Methods: Patients with DCM and indication for surgery were included. Patients were monitored for neurological symptoms (NDI/mJOA). CSF samples were taken pre- and 3 months postoperatively. A control group of patients with thoracic abdominal aortic aneurysm surgery (TAAA-group), who needed a lumbar drain for intraoperative CSF pressure monitoring was established. The control group was monitored to exclude neurological signs of DCM (NDI/mJOA). CSF samples were taken preoperatively. The samples were evaluated via ELISA. Protein-concentrations of FAS ligands (FASL) were measured in CSF pg/ml.
Results: Overall 21 patients (mean age 63y) and 32 controls (mean age 60 years; p=0.411) were included. In 21 cases FASL was preoperatively examined, in 8 patients postoperatively. Preoperative clinical scores: mJOA DCM group 10.15±2,9, TAAA group 17.3±1.2 (p<0.001); NDI DCM group 45.2±21.7, TAAA group 5.6±9.0 (p=<0.001). Significant differences of preoperative concentrations of FASL were detected in CSF: DCM group 179.5±73.9 pg/ml, TAAA group 138.5±35.1 pg/ml (p=0.009). In DCM patients, the preoperative FASL concentrations were reduced in each patient (179.5±73.9 pg/ml) versus postoperative values (73.5±30.5) but did not reveal statistically significant differences (p=0.074).
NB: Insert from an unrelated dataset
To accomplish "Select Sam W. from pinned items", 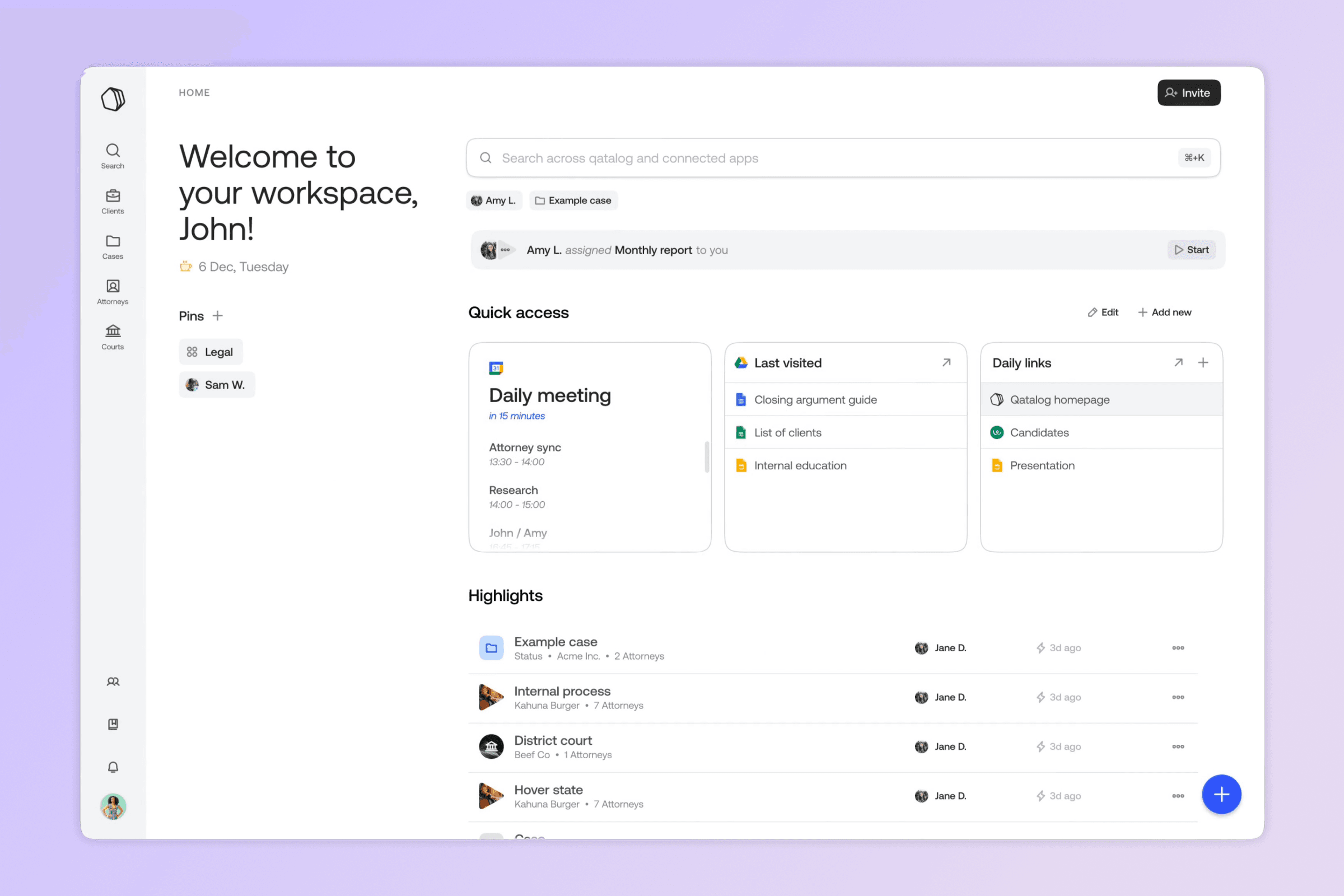I will 217,385.
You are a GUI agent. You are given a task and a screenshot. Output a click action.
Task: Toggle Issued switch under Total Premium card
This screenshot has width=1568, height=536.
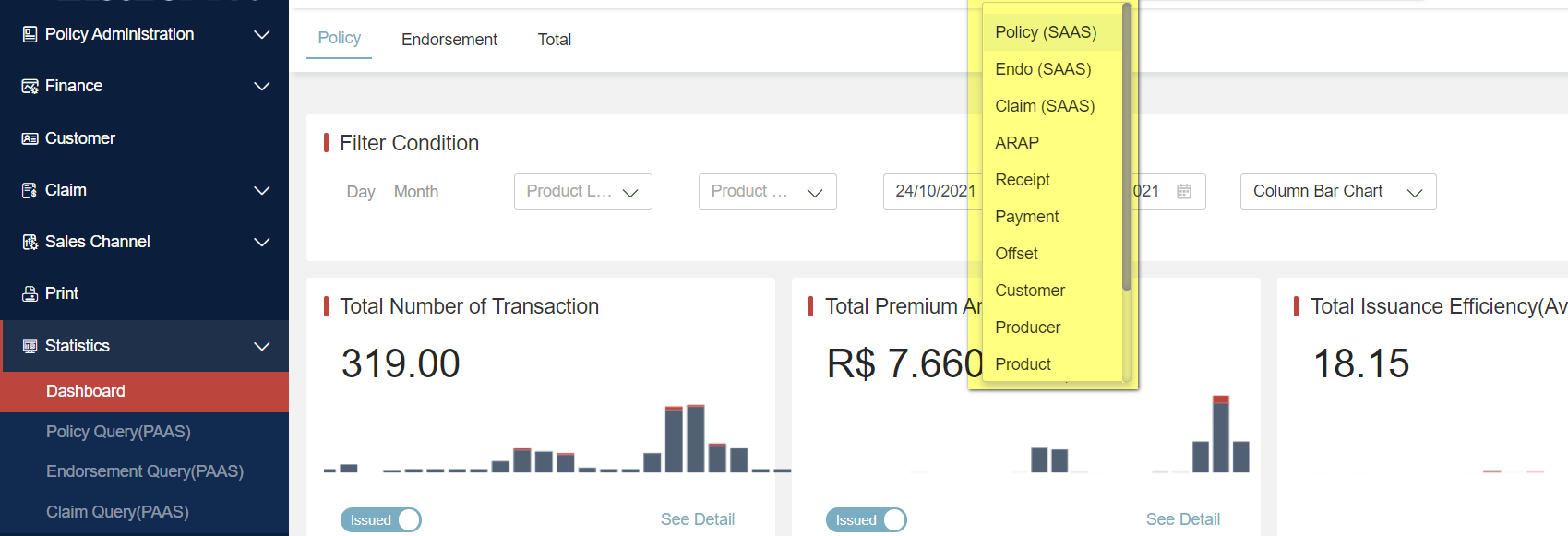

Conclusion: FASL initiates cytokine production by binding to FAS on microglia or astrocytes, which also lead to cell death in the lesion zone in animal model and cadaver study. This is the first time that FASL could be detected in DCM patients. We hypothesize, that blockade of FASL could be a therapeutic target in DCM to prevent apoptotic cell death. A larger postoperative cohort is necessary to determinate how far surgery in DCM is beneficial concerning FASL mediated cell death.